(Screenshot grounding data)
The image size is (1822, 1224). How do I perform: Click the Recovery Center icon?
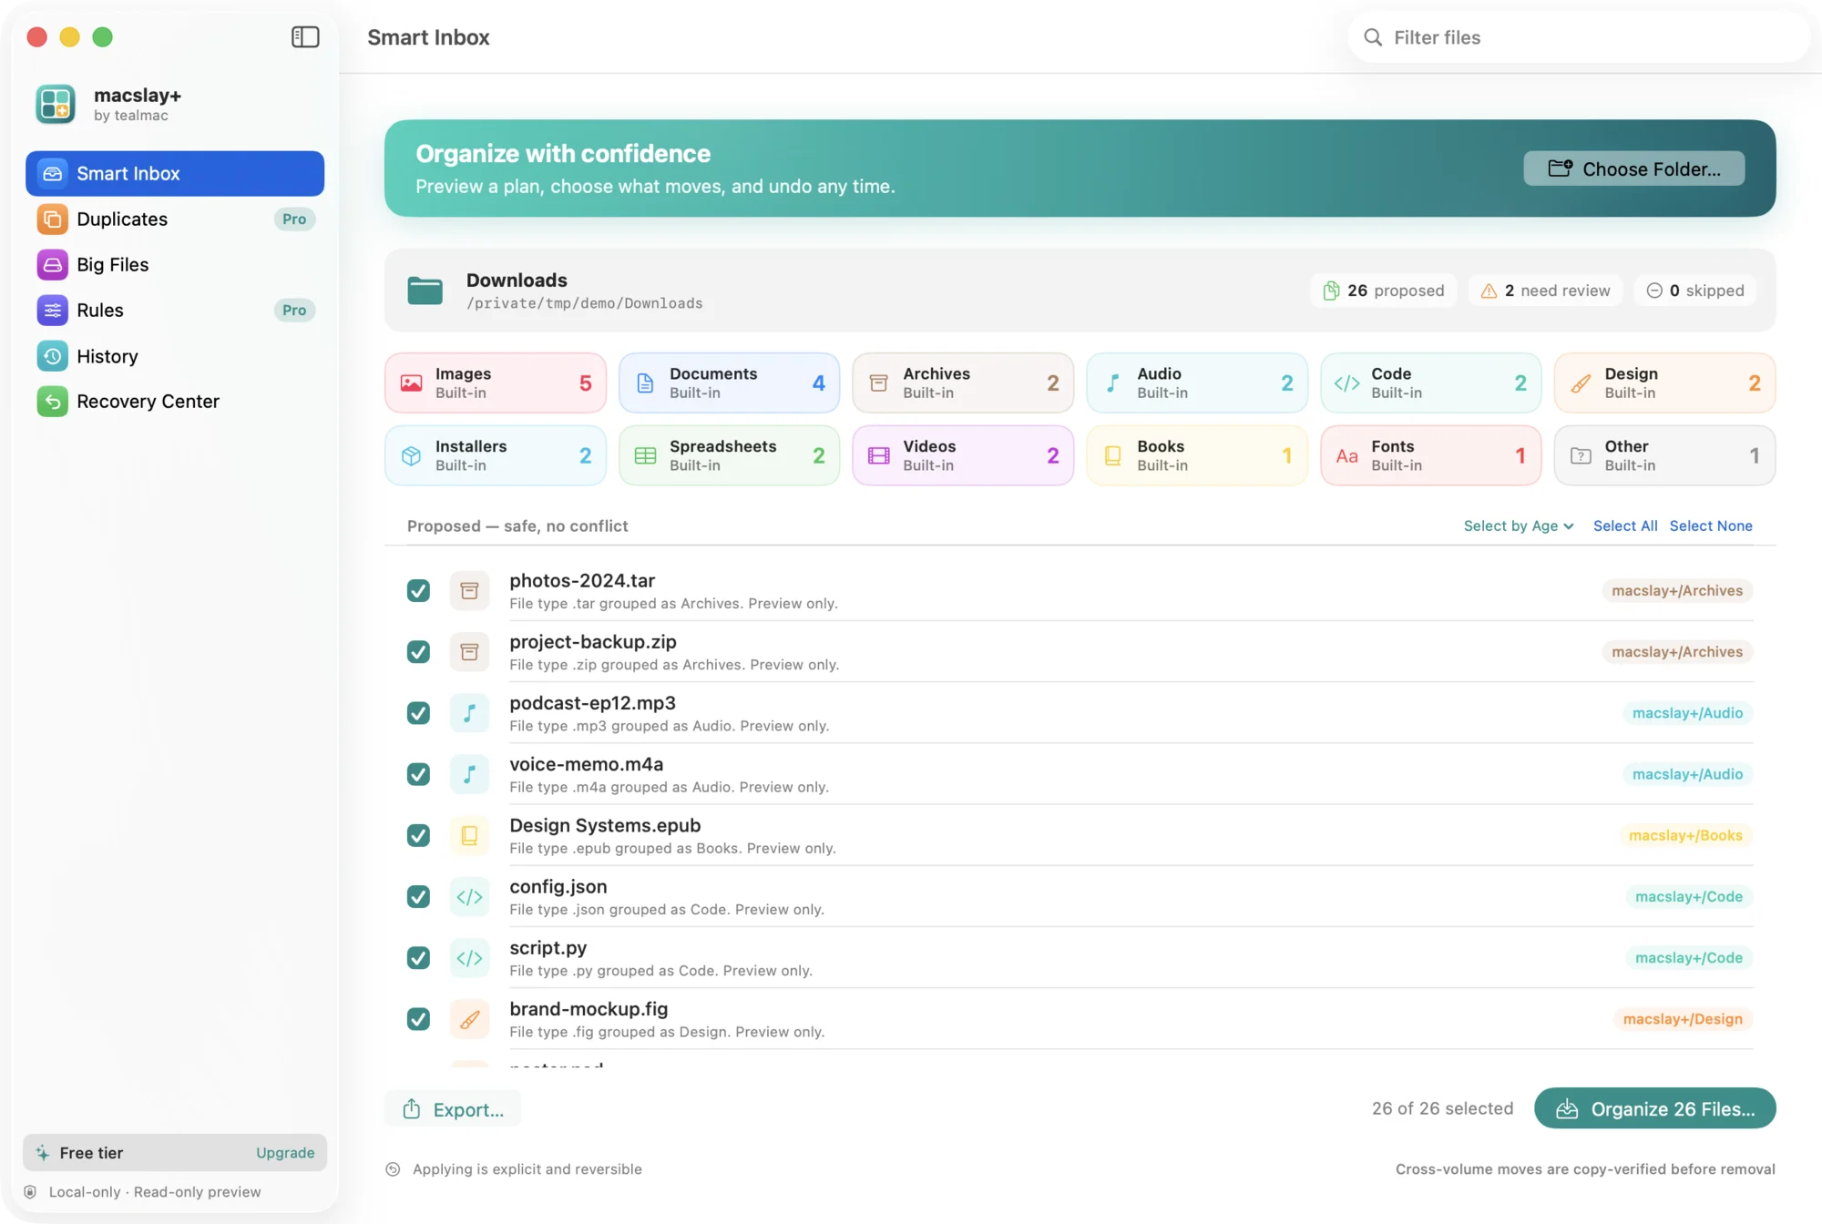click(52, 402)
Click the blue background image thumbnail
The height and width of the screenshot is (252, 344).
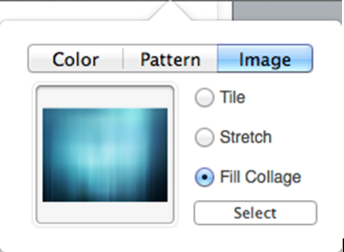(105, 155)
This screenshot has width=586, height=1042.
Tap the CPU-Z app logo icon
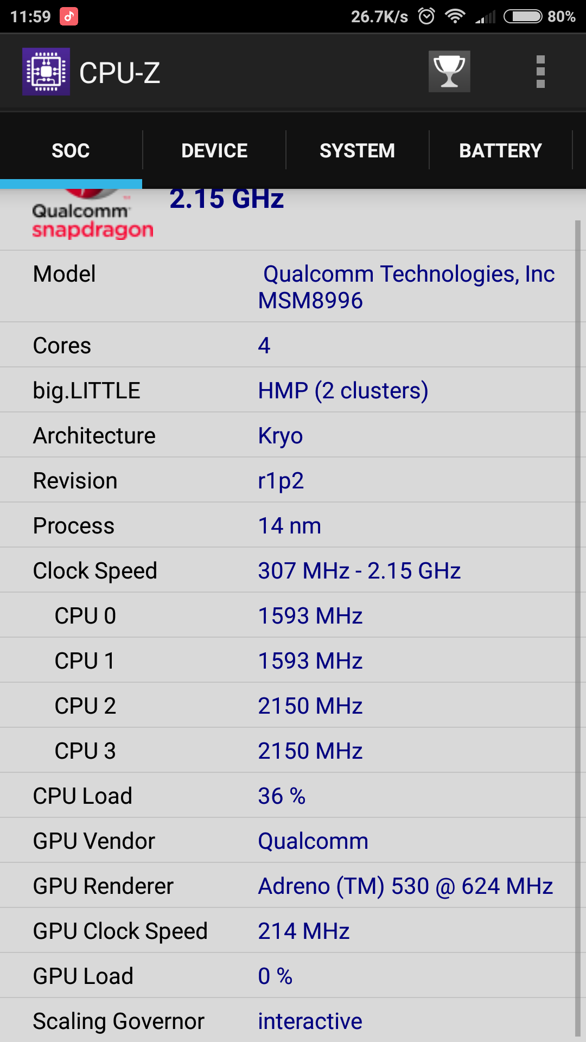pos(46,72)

• _Exercise_: Although the records contain pictures, only their text should be repeated, exactly as it appears.

• _Exercise response_:
The image size is (1822, 1224). How do I perform: Click the Recovery Center icon?
click(52, 402)
Click the blue background image thumbnail
The height and width of the screenshot is (252, 344).
(105, 155)
This screenshot has width=586, height=1042.
Tap the CPU-Z app logo icon
pos(46,72)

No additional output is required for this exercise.